_YOUR TASK_: Take the lines from the one containing "工商银行 (133, 1005)" through the final line below and restate them exactly. Omit the pictures.
*** EXCERPTED RECORDS Section Begins ***
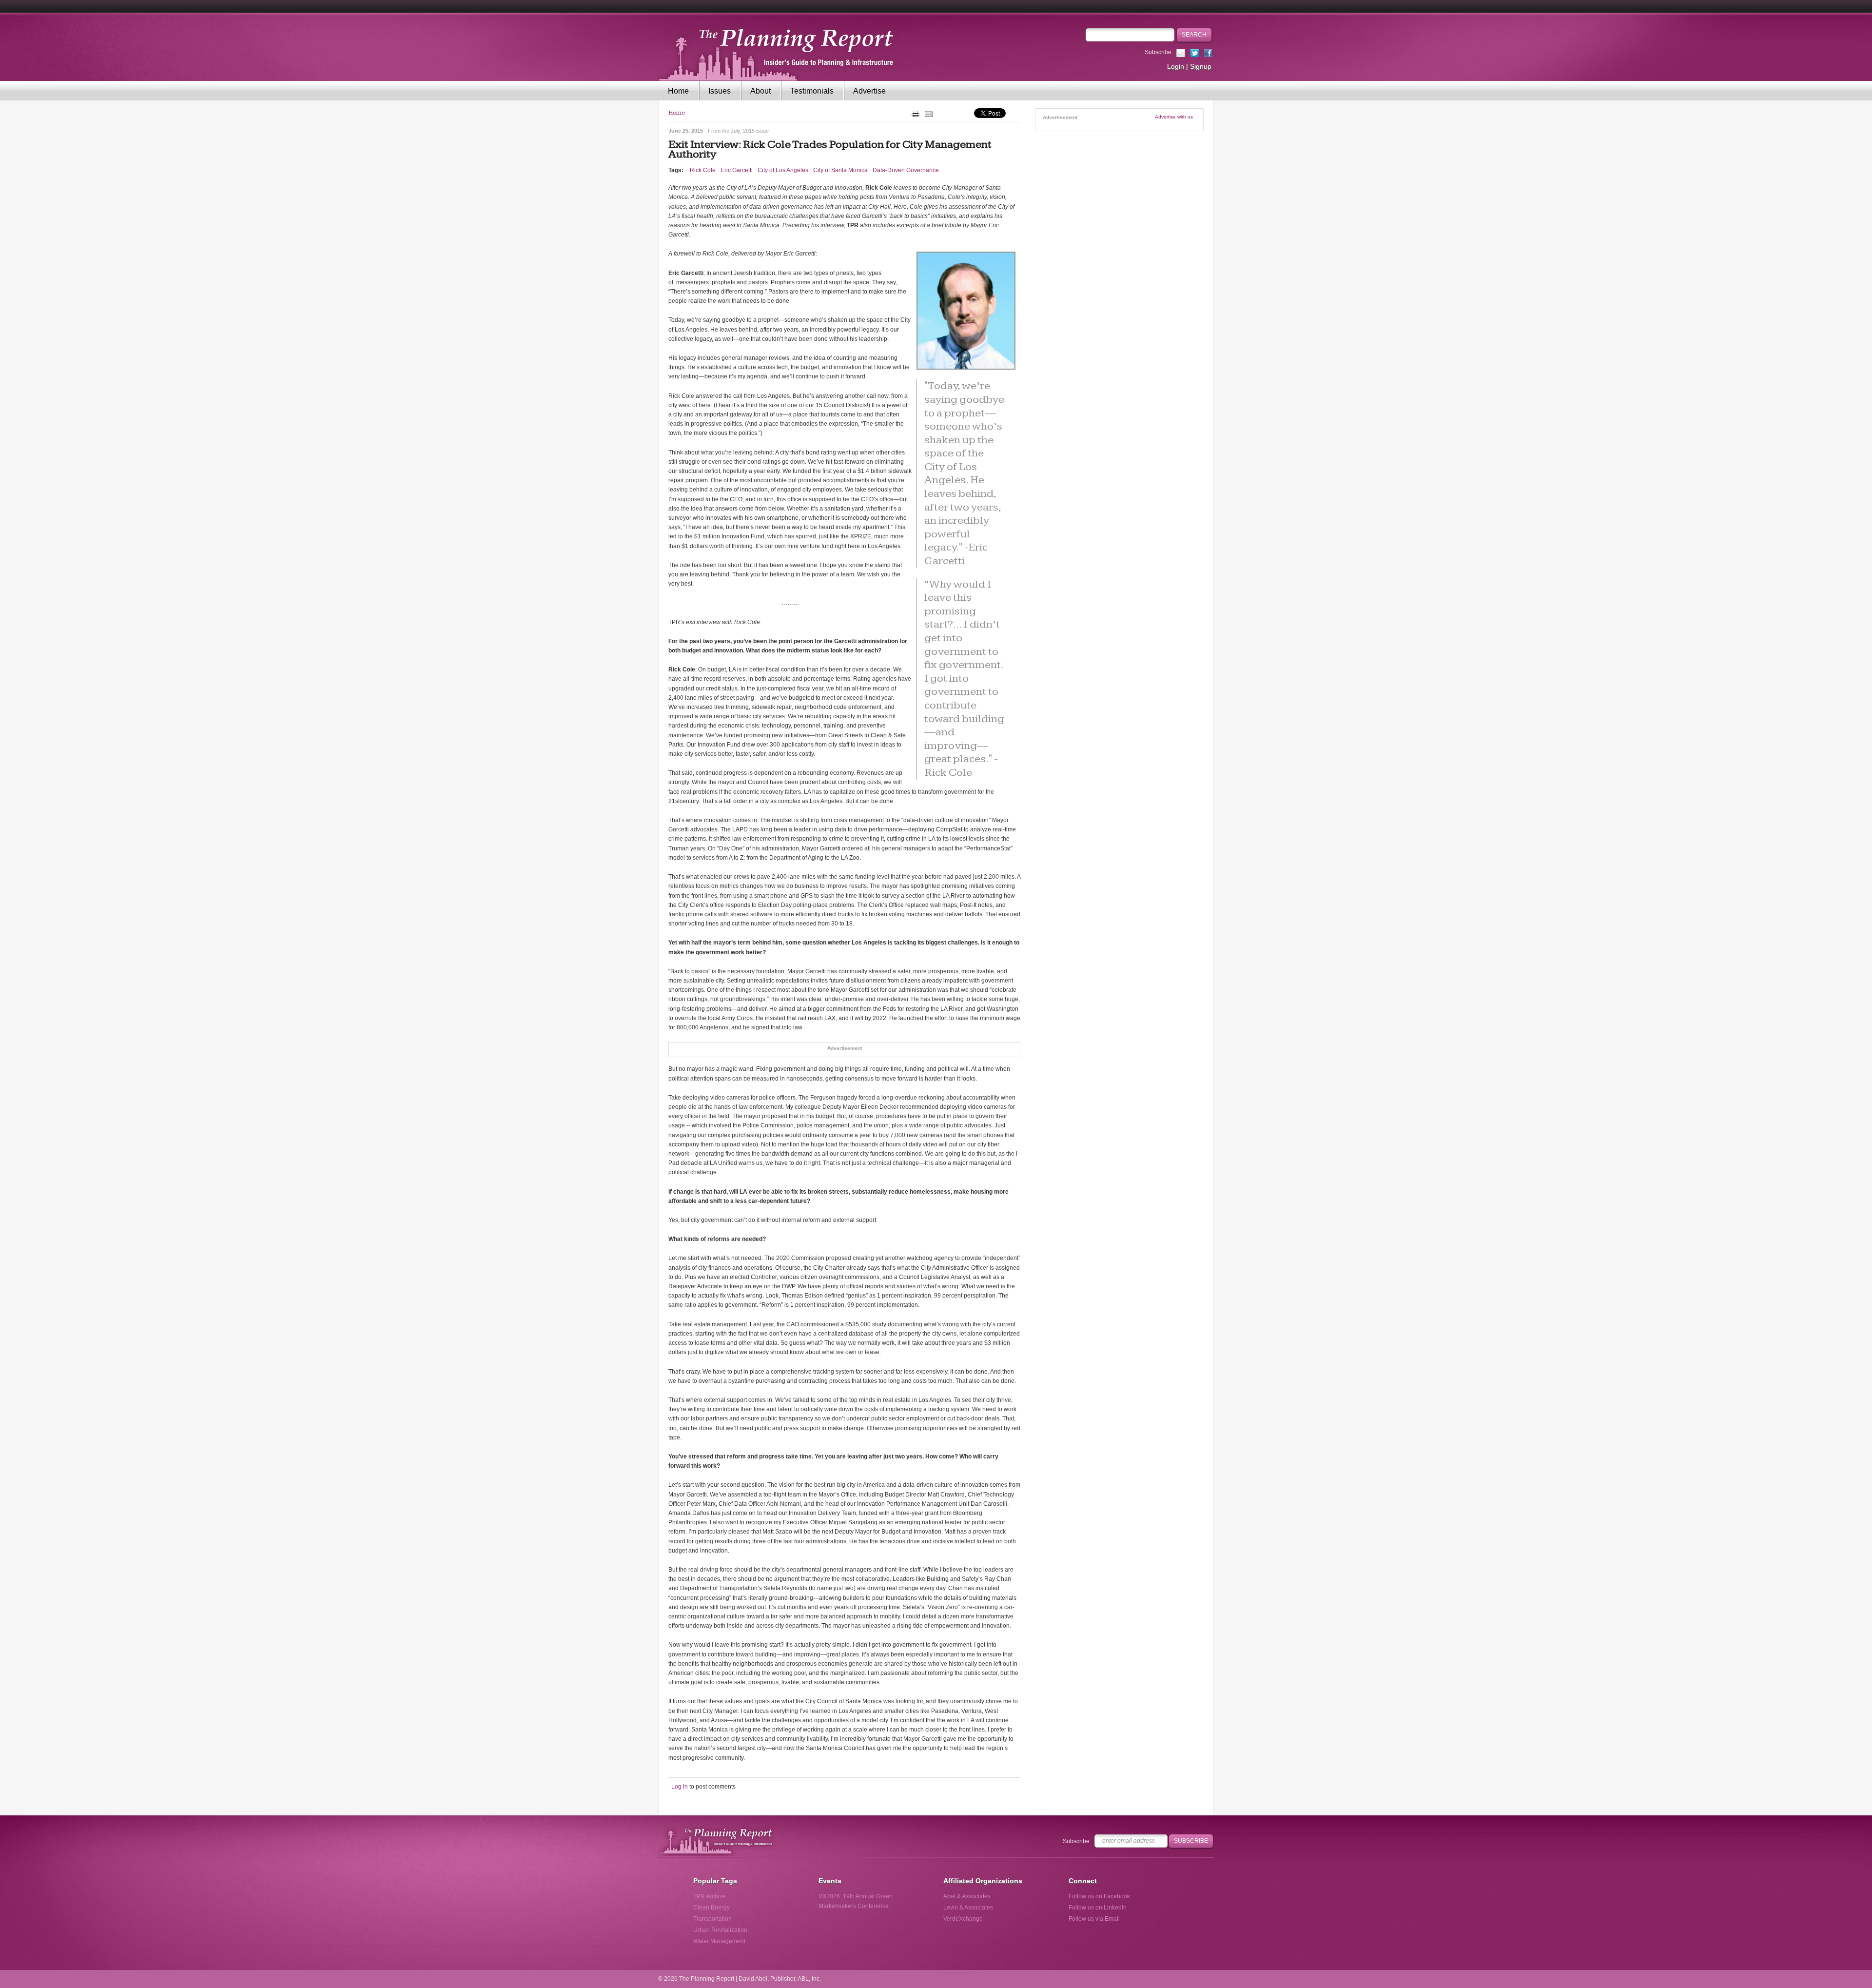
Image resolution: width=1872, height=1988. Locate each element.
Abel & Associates (967, 1896)
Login (1175, 66)
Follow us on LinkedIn (1098, 1907)
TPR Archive (709, 1896)
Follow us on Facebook (1099, 1896)
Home (678, 91)
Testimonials (812, 91)
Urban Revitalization (720, 1930)
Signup (1200, 66)
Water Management (719, 1941)
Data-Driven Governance (906, 170)
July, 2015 (743, 131)
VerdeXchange (963, 1918)
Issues (719, 91)
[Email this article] (929, 113)
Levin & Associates (968, 1907)
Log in (679, 1786)
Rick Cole (703, 170)
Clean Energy (711, 1907)
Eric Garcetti (737, 170)
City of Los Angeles (783, 170)
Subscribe (1076, 1841)
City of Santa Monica (840, 170)
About (760, 91)
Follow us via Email (1094, 1918)
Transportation (712, 1918)
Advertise (869, 91)
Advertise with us (1174, 116)
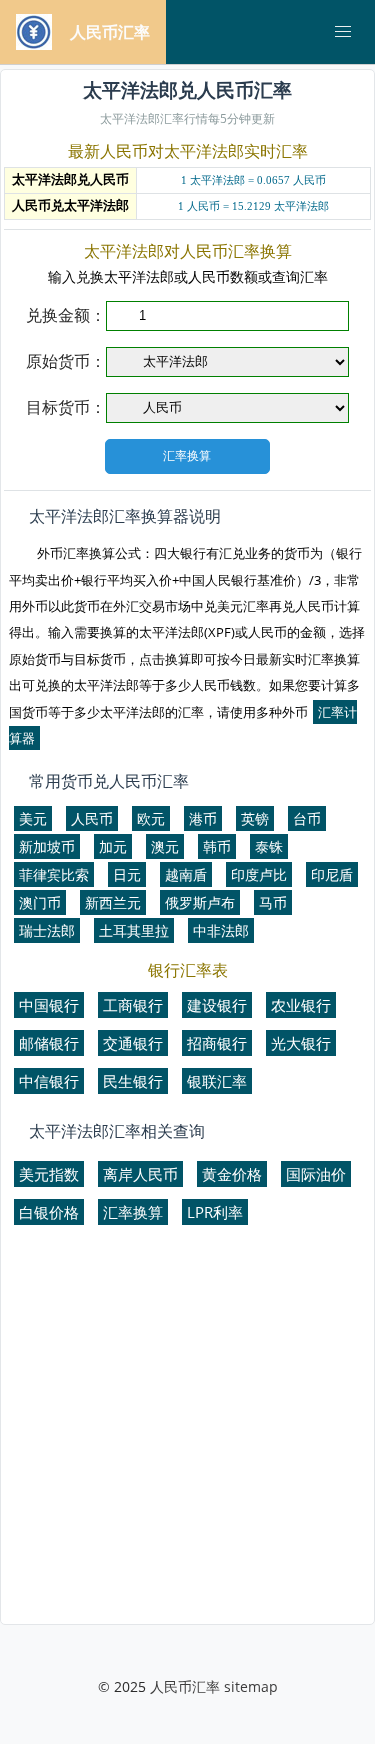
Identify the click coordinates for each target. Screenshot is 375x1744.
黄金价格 (232, 1174)
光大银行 (301, 1043)
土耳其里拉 (134, 930)
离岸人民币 (140, 1174)
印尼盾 (332, 874)
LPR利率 (215, 1212)
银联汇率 (217, 1081)
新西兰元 (113, 902)
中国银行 (49, 1005)
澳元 (165, 846)
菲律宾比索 (54, 874)
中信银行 (49, 1081)
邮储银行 (49, 1043)
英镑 (255, 818)
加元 (113, 846)
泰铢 (269, 846)
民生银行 (133, 1081)
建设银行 (217, 1005)
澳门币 (40, 902)
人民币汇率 (185, 1686)
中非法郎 (221, 930)
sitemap (251, 1686)
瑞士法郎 (47, 930)
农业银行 (301, 1005)
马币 (273, 902)
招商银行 (217, 1043)
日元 (127, 874)
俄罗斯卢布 (200, 902)
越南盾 (186, 874)
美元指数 (49, 1174)
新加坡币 (47, 846)
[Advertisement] (187, 1433)
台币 (307, 818)
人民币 (92, 818)
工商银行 (133, 1005)
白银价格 (49, 1212)
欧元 (151, 818)
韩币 (217, 846)
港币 (203, 818)
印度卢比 (259, 874)
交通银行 (133, 1043)
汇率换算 (133, 1212)
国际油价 (316, 1174)
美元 (33, 818)
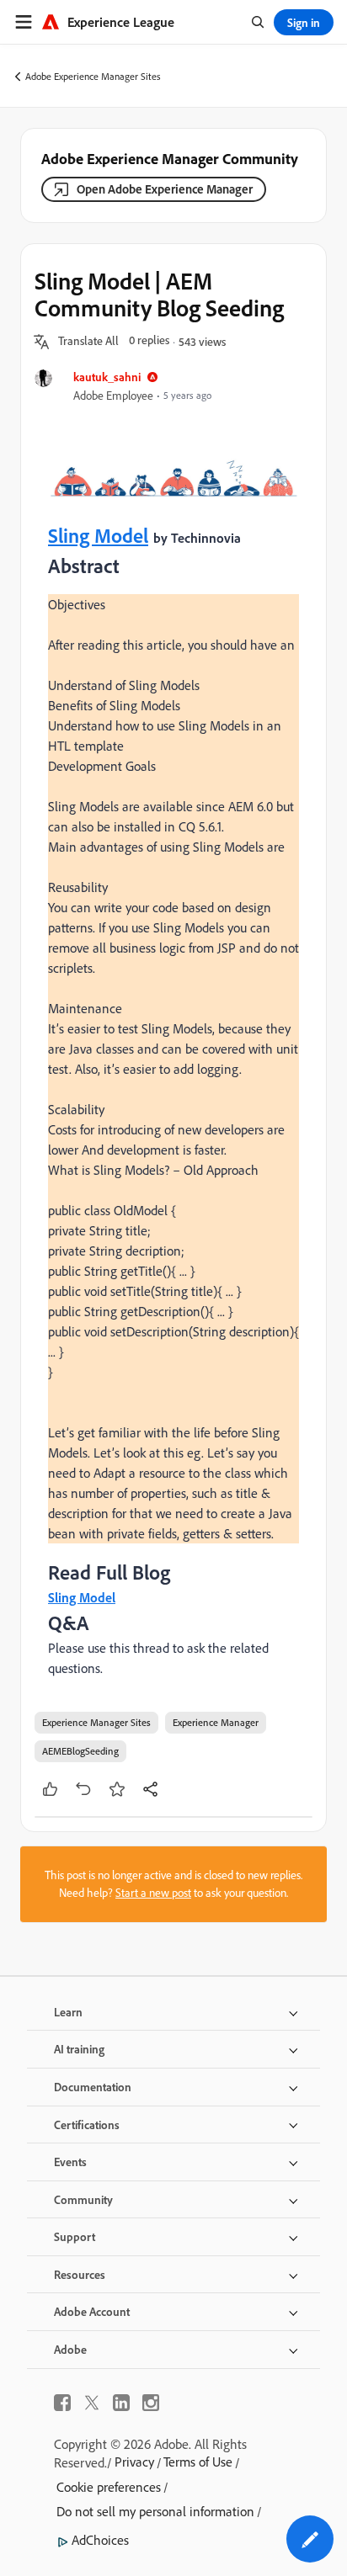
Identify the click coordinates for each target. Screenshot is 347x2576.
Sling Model (98, 535)
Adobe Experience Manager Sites (93, 76)
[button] (88, 341)
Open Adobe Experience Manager (165, 189)
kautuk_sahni (107, 376)
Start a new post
*** EXCERPTED RECORDS Section Ends ***
_SOLUTION BELOW_:
工商银行 (133, 1005)
白银价格 (49, 1212)
欧元 (151, 818)
韩币 (217, 846)
港币 (203, 818)
印度卢比 (259, 874)
交通银行 (133, 1043)
汇率换算 (133, 1212)
国际油价 (316, 1174)
美元 (33, 818)
Identify the click coordinates for each target. Screenshot is 347x2576.
Sling Model (98, 535)
Adobe Experience Manager Sites (93, 76)
[button] (88, 341)
Open Adobe Experience Manager (165, 189)
kautuk_sahni (107, 376)
Start a new post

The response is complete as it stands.